Google Involved In Yik Yak’s Delisting

While a mobile developer is able to delist their own app, that would make the app unavailable via search, too. For Yik Yak to be discoverable by search, as it currently is, that means Google had to be involved in its delisting.

Possibly, Google took this action due to Yik Yak’s violation of Google’s “hate speech” clause in its developer guidelines. According to Google’s “Developer Program Policies,” the company doesn’t allow content “advocating against groups of people based on their race or ethnic origin, religion, disability, gender, age, veteran status, or sexual orientation/gender identity.”

So why is the app live at all, given this rule? Perhaps because Google doesn’t want to go so far as to remove the popular application from its store – especially since Apple hasn’t done the same, despite often having stricter policies. (Neither Google nor Yik Yak would comment.).

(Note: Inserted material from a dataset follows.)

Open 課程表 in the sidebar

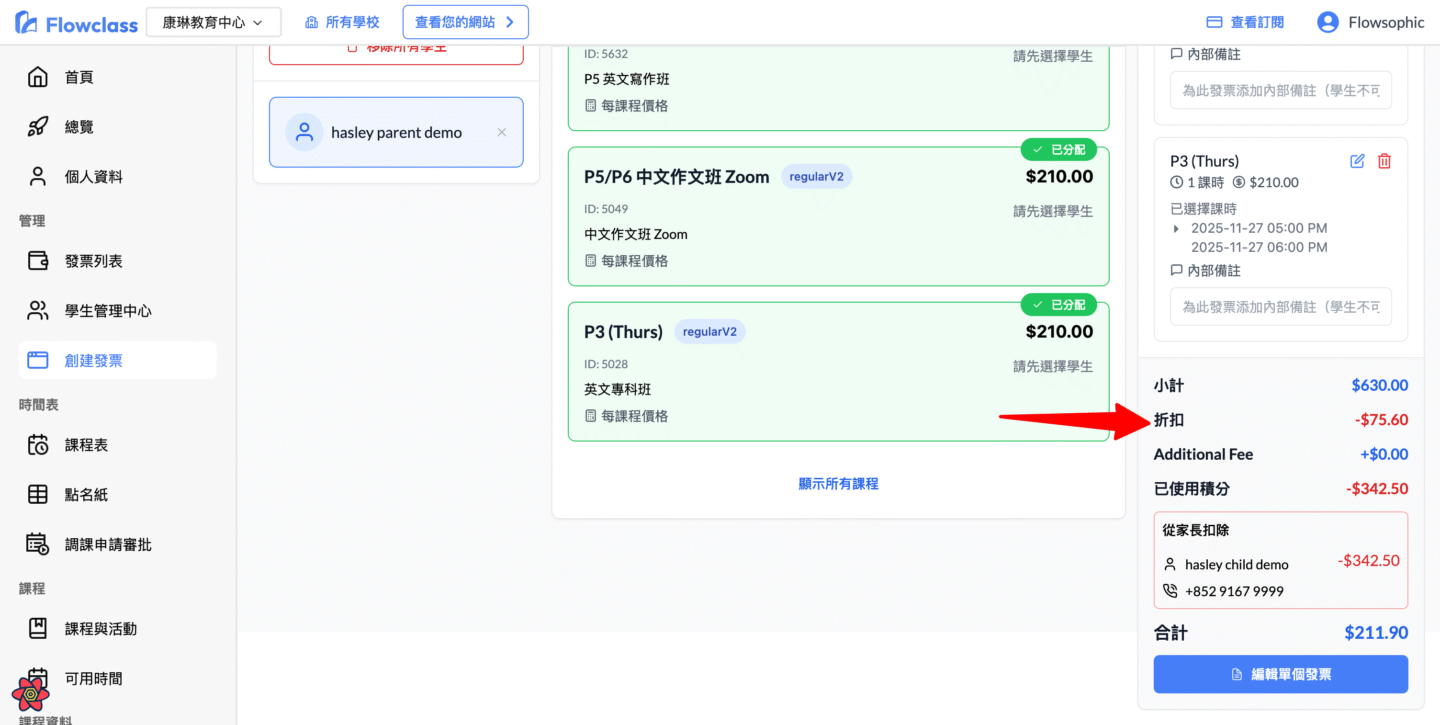pyautogui.click(x=86, y=445)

Yik Yak, we should note, has declined some on iOS – it sharply dropped in its Overall rankings since last fall where it had maintained a steady position in the top 10 or 20 or sometimes 30. GigaOm also previously noted this decline occurred shortly after its funding.

But Yik Yak is still listed as #20 in Social and #162 Overall, as of yesterday. That means that Apple hasn’t delisted the app on its store, and may be, in part, the reason for Google’s hesitation to ban Yik Yak outright. Or Google could be waiting to see if Yik Yak’s new tools for moderating its content begin to work at some point.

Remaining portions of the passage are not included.